乙醛脱氢酶2调控NLRP3炎症小体在重症急性胰腺炎导致心肌损伤中的作用及机制研究

Severe acute pancreatitis (SAP) is a critical disease subsequent to acute pancreatitis complicated with multiple organ dysfunction. SAP-induced myocardial injury and cardiovascular decompensation is the complication with the highest mortality in acute pancreatitis. Aldehyde dehydrogenase 2 (ALDH2) is one of the key enzymes of human alcohol metabolism pathway. Recently, ALDH2 has been identified as a key cardioprotective protein for myocardial injury caused by ischemia. Previous studies showed that myocardial reactive oxygen species (ROS) leads to the increase of reversible inhibition of ALDH2 activity, and ALDH2 could reduce cardiomyocyte apoptosis by suppressing PINK1/Parkin–dependent mitophagy mediated by ROS. Our preliminary experiments showed that SAP could induce the increase of ROS production in cardiac myocytes of ALDH2-/- mice, and then induce the activation of NLRP3/ASC/Caspase-1 inflammasome signal pathway, which suggesting that ALDH2 is one of the key regulatory proteins involved in ROS-induced NLRP3 inflammasome activation. Further research of animal and cell experiments should be performed to classify the molecular mechanism of ALDH2 on myocardial injury caused by SAP and provide a new perspective for the prevention and treatment strategies based on ALDH2 gene with a high mutation rate of more than 30% in Chinese population.
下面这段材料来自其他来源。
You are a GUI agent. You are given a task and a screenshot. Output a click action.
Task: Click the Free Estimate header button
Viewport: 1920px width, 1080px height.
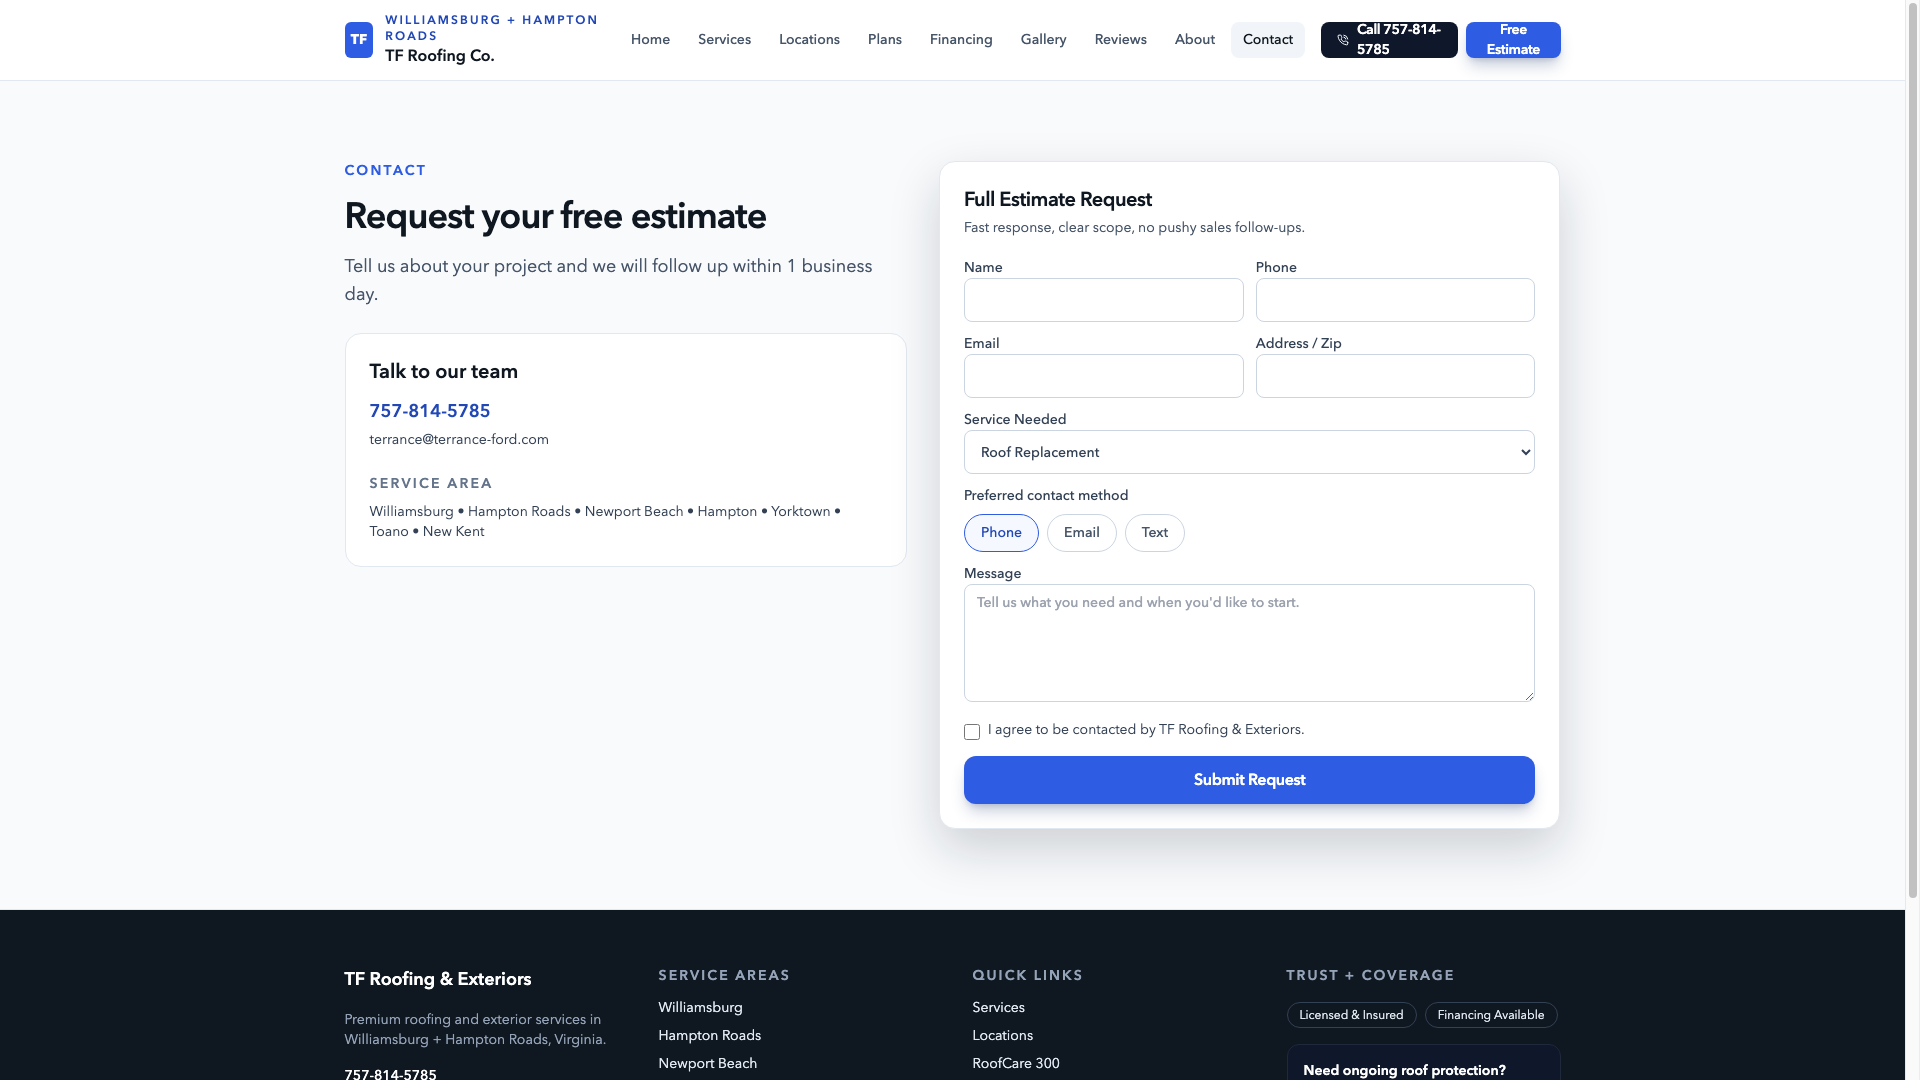pos(1512,40)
重症急性胰腺炎（SAP）是急性胰腺炎并发多脏器功能损害的急危重症，心肌损伤及心血管失代偿是其死亡率最高的并发症。乙醛脱氢酶2（ALDH2）是人体内酒精代谢的关键酶之一，近年来发现ALDH2是缺血性心肌损伤中心肌保护的关键靶点。前期研究发现心肌活性氧（ROS）的增加导致ALDH2活性的可逆性抑制，而ALDH2通过调控ROS介导的PINK1/Parkin依赖的线粒体自噬通路激活，减少心肌细胞凋亡。预实验提示SAP导致ALDH2-/-小鼠心肌细胞ROS生成明显增加，并诱导NLRP3/ASC/Caspase-1炎症小体信号通路激活，推测ALDH2是SAP导致的心肌损伤中ROS诱导NLRP3炎症小体活化的关键调控蛋白之一。我们拟通过动物和细胞实验深入探讨ALDH2影响SAP导致心肌损伤的分子生物学机制，基于我国人群ALDH2基因30%以上高突变率，本研究将为我国SAP心肌损伤的防治策略提供新的视点。

重症急性胰腺炎（SAP）是急性胰腺炎并发多脏器功能损害的急危重症，心肌损伤及心血管失代偿是其死亡率最高的并发症。乙醛脱氢酶2（ALDH2）是人体内酒精代谢的关键酶之一，近年来发现ALDH2是缺血性心肌损伤中心肌保护的关键靶点。ROS大量产生是AP早期的主要病理改变之一，在SAP病情进展过程中发挥着重要作用。胰腺是富含脂质的消化腺，ROS的大量产生会引起胰腺组织脂质过氧化，进而可能导致脂质过氧化终末代谢产物毒性醛类的生成增加。基于脂质过氧化在AP中重要的病理作用，ALDH2作为代谢毒性醛类的关键酶是否参与调控AP胰腺损伤发生发展过程是亟待揭示的科学问题，这将有助于AP新治疗靶点的发现。本项目研究中通过动物和细胞实验深入探讨AP胰腺组织中毒性醛蓄积情况以及ALDH2对胰腺滤泡细胞损伤的保护作用及机制，并发现一种参与心肌保护的小分子ALDH2活性激活剂在改善脏器损伤，提高生存率方面具有重要作用，主要与抑制AKT磷酸化与调控细胞凋亡信号通路相关。基于我国人群ALDH2基因30%以上高突变率，本研究将为我国SAP致脏器损伤的防治策略提供新的视点。